Here, we will enter some rules for traffic, coming into the CHR or the physical device. Here we will put some basic rules for protecting the access to our CHR. They are as follows:
Allowing ICMP ping traffic
Allowing WinBox Access on port TCP 8291
Allowing SSH Access on port TCP 27482
Accepting established and related connection
Allowing DNS queries from trusted networks (e.g. 192.168.99.0/24) on port UDP 53 - optional
Droping everything else, that didn't pass via the above rules.

The "Allow DNS for trusted networks" can be used if we want a certain network to query the MikroTik's internal DNS for static rules or AdLists.

Every rule is added by going to IP>Firewall and clicking on "New" after which the input chain is chosen, as well as setting the protocol and ports and ensuring that the correct action is chosen in the action tab. It is also good to comment each rule, so you can find it quickly when you need it. We will show an example with the "Allowing WinBox Access on port TCP 8291" rule.

Additionaly for an extra layer of security, you can use the Src.
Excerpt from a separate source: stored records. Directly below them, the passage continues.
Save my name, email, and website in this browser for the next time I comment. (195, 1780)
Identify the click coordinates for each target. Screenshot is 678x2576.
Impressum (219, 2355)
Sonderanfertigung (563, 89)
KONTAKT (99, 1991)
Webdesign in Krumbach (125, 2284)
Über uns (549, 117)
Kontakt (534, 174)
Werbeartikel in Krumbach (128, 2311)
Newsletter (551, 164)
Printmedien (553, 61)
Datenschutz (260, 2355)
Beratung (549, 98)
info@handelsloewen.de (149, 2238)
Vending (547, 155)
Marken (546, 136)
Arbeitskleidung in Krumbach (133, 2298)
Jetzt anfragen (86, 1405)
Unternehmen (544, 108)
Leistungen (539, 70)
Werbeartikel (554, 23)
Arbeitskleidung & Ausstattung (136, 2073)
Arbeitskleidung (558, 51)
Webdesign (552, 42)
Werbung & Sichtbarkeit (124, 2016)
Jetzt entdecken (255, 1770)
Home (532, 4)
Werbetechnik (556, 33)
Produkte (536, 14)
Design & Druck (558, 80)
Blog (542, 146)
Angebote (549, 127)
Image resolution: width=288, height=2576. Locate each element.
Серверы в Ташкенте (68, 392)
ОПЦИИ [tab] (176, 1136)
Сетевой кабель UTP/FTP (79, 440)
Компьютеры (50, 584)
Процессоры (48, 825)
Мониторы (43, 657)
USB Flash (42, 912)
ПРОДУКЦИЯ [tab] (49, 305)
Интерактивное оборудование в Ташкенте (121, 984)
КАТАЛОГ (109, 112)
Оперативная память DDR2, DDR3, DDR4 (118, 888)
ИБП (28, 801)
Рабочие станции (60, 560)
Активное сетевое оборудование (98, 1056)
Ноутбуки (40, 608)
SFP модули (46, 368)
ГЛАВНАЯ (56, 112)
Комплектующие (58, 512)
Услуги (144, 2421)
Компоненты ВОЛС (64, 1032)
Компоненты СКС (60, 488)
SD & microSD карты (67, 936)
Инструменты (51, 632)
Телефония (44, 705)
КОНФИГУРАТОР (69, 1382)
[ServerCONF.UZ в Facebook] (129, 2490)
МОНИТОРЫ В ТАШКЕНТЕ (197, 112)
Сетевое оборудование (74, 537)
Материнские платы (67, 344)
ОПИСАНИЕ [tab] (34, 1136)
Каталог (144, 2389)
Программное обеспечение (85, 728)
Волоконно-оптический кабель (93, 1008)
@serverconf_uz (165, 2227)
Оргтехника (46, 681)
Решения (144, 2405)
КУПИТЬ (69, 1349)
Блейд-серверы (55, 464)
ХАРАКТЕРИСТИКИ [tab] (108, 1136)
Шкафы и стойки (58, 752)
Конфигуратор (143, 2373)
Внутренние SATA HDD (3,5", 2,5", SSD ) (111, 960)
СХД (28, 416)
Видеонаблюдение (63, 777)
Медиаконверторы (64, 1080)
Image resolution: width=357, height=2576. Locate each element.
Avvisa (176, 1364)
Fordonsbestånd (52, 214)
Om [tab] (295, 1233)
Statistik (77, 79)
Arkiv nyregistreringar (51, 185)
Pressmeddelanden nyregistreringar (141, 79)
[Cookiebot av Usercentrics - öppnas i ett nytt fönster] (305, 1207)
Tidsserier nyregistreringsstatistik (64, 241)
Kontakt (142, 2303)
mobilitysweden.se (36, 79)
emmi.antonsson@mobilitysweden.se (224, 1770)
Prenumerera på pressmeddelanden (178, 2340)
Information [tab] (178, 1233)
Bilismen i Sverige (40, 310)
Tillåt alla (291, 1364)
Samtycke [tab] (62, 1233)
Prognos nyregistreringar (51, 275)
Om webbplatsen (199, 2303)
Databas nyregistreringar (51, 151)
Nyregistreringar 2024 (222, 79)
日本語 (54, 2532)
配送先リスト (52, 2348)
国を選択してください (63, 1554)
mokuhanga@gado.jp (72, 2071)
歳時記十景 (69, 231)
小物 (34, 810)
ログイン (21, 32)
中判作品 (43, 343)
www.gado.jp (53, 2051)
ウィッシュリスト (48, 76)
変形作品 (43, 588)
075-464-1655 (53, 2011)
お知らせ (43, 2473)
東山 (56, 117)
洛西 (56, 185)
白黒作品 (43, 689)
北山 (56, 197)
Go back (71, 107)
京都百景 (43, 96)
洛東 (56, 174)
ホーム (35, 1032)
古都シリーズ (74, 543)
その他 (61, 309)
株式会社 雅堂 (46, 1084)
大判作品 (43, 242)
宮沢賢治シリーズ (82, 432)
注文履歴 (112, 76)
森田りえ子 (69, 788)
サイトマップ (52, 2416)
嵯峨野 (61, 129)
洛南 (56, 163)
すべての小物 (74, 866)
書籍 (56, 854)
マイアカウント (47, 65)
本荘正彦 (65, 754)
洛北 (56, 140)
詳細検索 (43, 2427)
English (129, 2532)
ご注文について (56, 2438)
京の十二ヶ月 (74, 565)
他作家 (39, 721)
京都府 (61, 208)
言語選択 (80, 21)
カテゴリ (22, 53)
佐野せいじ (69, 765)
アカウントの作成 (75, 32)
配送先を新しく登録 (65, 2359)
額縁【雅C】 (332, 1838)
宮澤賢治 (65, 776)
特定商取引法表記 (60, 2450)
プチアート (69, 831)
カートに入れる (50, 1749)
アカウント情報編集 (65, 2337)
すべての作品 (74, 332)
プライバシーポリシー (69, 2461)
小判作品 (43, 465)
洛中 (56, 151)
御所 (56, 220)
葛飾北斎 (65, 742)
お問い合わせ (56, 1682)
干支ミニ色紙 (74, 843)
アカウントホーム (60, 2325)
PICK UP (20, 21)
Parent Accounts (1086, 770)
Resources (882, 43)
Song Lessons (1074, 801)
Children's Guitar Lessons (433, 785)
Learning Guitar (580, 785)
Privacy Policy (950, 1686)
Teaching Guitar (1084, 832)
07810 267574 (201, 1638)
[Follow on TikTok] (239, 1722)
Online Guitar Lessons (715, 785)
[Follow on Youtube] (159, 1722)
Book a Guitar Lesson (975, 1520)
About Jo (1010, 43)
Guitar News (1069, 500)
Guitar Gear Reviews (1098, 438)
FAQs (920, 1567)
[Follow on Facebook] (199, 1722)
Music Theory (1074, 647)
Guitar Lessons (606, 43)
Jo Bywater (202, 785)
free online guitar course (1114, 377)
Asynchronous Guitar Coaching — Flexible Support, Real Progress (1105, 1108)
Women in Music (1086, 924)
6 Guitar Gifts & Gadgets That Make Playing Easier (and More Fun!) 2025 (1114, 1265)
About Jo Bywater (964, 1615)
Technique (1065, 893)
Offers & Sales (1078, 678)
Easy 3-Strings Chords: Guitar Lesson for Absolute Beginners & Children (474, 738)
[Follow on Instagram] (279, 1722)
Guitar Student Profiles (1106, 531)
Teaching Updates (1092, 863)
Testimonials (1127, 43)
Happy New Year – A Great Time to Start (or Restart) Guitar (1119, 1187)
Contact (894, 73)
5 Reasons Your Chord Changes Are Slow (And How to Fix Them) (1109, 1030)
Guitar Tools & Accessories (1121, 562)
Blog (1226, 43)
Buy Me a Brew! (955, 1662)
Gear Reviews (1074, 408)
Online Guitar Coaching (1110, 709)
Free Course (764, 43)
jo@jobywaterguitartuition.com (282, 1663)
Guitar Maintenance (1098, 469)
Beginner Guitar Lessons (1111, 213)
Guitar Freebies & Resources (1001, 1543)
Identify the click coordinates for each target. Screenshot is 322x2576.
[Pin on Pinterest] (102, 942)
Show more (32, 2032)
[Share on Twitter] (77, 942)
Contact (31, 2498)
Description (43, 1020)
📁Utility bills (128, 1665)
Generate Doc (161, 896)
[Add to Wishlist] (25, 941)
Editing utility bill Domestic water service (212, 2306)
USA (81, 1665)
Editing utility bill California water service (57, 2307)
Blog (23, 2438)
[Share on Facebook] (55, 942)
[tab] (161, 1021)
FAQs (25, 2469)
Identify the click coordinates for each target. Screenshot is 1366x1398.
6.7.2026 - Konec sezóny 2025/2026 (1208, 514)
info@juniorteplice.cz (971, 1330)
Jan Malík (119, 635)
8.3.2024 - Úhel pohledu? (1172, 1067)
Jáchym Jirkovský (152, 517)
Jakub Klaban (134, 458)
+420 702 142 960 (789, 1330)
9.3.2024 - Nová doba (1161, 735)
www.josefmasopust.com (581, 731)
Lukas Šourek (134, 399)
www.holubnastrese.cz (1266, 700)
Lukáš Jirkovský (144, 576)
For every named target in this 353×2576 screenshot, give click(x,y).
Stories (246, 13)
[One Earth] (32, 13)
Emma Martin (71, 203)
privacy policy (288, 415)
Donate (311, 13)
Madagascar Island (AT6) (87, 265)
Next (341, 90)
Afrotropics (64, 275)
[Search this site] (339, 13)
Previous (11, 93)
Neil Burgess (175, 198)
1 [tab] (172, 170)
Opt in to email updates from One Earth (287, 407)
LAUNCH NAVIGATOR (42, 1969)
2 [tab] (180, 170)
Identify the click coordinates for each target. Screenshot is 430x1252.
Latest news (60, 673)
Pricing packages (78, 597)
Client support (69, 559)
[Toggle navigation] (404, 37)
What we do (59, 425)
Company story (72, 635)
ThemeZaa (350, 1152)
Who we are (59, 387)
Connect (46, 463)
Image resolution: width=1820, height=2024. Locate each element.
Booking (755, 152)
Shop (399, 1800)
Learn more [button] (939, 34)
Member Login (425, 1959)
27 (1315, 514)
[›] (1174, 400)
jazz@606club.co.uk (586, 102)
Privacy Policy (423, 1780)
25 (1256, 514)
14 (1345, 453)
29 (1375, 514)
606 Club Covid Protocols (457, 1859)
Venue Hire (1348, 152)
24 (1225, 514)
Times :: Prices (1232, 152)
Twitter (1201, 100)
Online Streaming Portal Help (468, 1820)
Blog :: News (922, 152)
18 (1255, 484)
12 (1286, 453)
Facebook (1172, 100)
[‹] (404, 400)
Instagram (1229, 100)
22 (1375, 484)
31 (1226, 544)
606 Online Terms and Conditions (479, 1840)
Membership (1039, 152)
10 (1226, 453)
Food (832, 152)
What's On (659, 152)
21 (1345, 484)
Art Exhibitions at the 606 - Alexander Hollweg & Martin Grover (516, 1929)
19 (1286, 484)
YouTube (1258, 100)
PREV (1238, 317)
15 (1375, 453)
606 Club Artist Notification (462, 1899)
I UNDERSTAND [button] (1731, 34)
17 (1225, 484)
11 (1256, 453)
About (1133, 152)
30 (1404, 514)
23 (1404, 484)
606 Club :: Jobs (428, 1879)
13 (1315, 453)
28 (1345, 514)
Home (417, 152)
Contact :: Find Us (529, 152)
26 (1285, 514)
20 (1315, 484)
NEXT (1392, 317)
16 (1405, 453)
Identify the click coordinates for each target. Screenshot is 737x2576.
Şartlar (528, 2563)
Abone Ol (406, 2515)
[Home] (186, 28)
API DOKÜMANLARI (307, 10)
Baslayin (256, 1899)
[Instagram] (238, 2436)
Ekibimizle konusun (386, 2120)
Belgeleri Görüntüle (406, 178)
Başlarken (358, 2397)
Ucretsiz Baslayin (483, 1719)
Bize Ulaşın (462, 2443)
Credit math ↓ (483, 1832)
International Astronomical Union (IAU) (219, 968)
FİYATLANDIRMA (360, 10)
Address option to add specific ranges that will be accepted(or blocked) by the rule, This is really helpful especially when you want to restrict the access to the management ports of your CHR or device to certain networks, further shrinking the attack surface. For the CLI users, they can add the option src-address=XX.XX.XX.XX/XX 

Chain FORWARD:

These are the rules for the traffic that goes through the CHR or physical device. In Cloud Hosted Router, forwarding table might be very different depending on the particular use scenario. In this example, we will create a forward rule, that will drop all invalid traffic, that goes through the CHR. Ensure that the Chain is "forward" and after scrolling down, click on the "+" next to the Connection state field and mark "Invalid". Then go to the Action tab and choose the Drop action.
.

In the end, the firewall should look something like this.

 

Please, be noted that the above firewall rules are NOT complete protection! It is only the very basic rules, and they should be appended or modified according to the real set-up!